The key factor impacting nutritional status in children was discovered to be HAZ based on accuracy, and the Random Forest produced the greatest findings and it was moderately superior to any other ML algorithms applied in this analysis.

Abstract

Malnutrition is caused when an individual gets very little or too many nutrients, resulting in health problems. In particular, “a deficit, excess, or imbalance of energy, protein, and other nutrients” negatively impacts the body's tissues and form. Malnutrition significantly contributes to infant mortality rates in developing nations, and India, as a developing country, experiences challenges associated with malnutrition in children under the age of five. The primary objective of this study is to analyze the factors influencing the nutritional status of under-five children in Karnataka, India, using data from the 2015-2016 Indian Demographic and Health Survey (IDHS). Logistic regression (LR), k-nearest neighbors (k-NN), support vector machines (SVM), random forest (RF), and Naïve Bayes (NB) are five prominent techniques in machine learning that are being utilized to successfully predict the factors affecting children's nutritional status.

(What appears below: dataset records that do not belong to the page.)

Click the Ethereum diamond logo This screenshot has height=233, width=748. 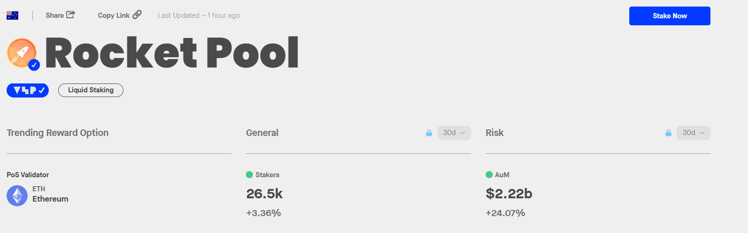pos(17,196)
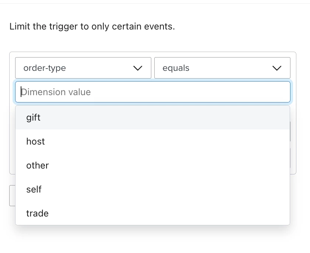Click the chevron arrow in order-type dropdown

(x=138, y=68)
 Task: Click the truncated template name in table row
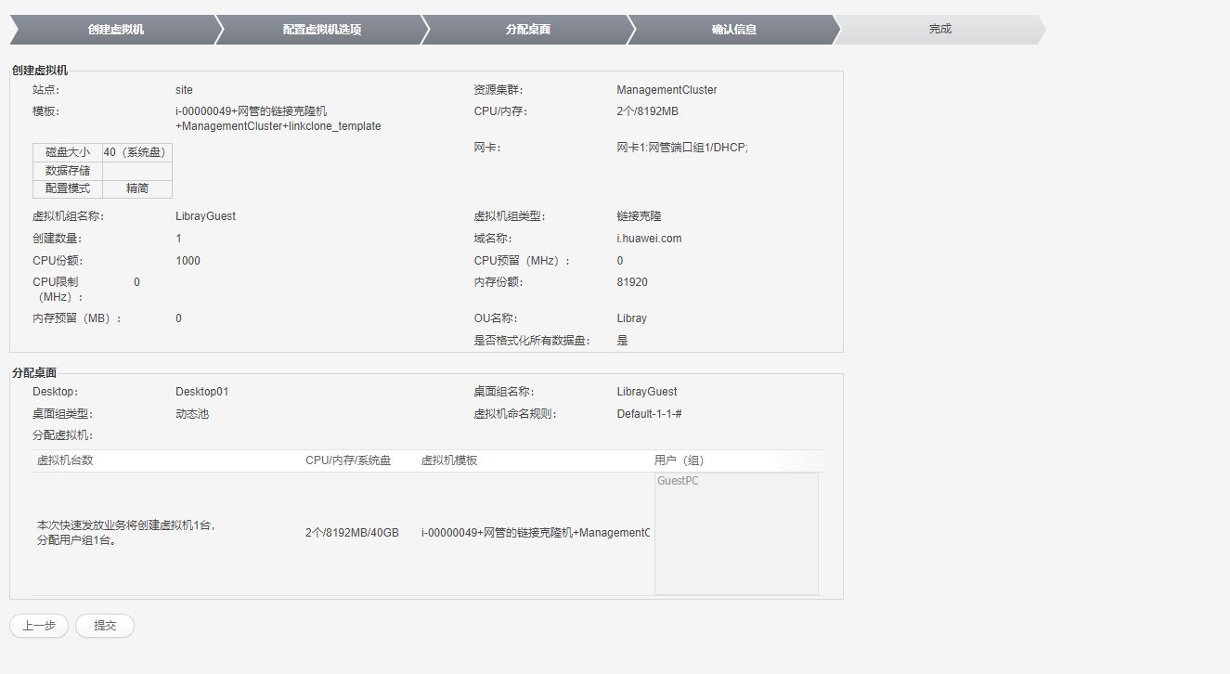tap(535, 533)
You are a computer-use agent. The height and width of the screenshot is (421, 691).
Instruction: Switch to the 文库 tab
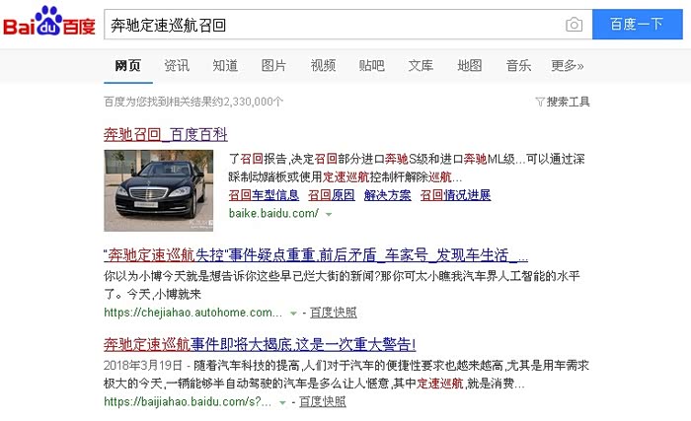coord(421,66)
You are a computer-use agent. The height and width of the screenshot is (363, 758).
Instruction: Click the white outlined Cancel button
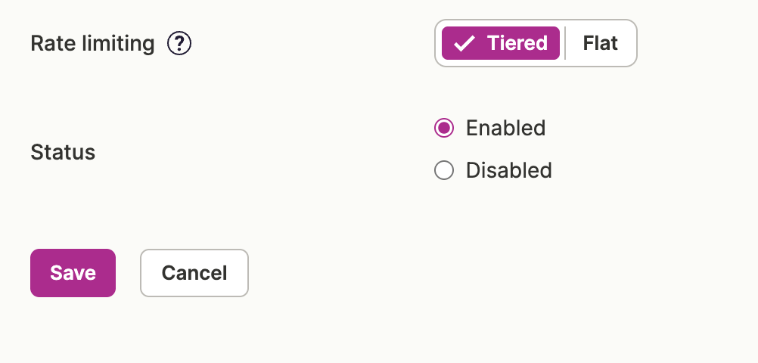pos(194,273)
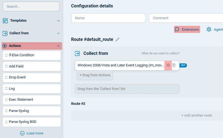Click the Extensions puzzle icon

[177, 29]
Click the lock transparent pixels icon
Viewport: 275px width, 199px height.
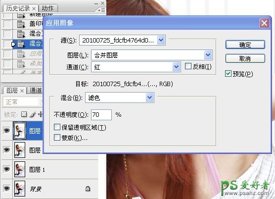click(24, 114)
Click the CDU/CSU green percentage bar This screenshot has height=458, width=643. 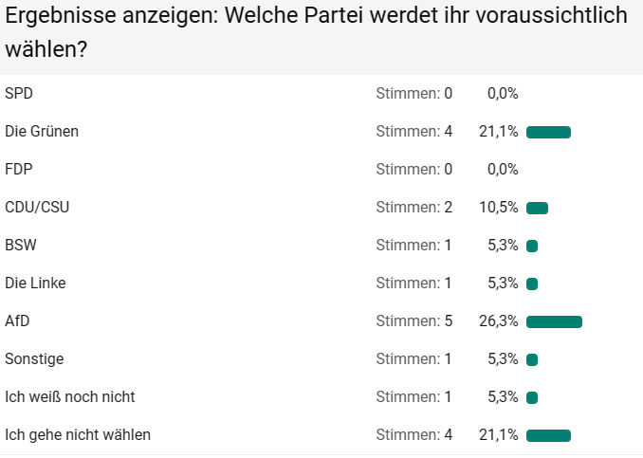pyautogui.click(x=537, y=208)
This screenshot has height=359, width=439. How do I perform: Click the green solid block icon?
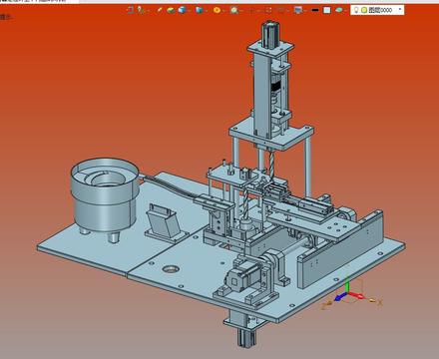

Body Mass Index (BMI), Height for Age Z score (HAZ), Weight for Age Z score (WAZ), and Weight for Height Z score (WHZ) are the main factors considered. Additionally, accuracy is used to do a systematic evaluation of the algorithms. Finally, the key factor impacting nutritional status in children was discovered to be HAZ based on accuracy, and the Random Forest produced the greatest findings and it was moderately superior to any other ML algorithms applied in this analysis.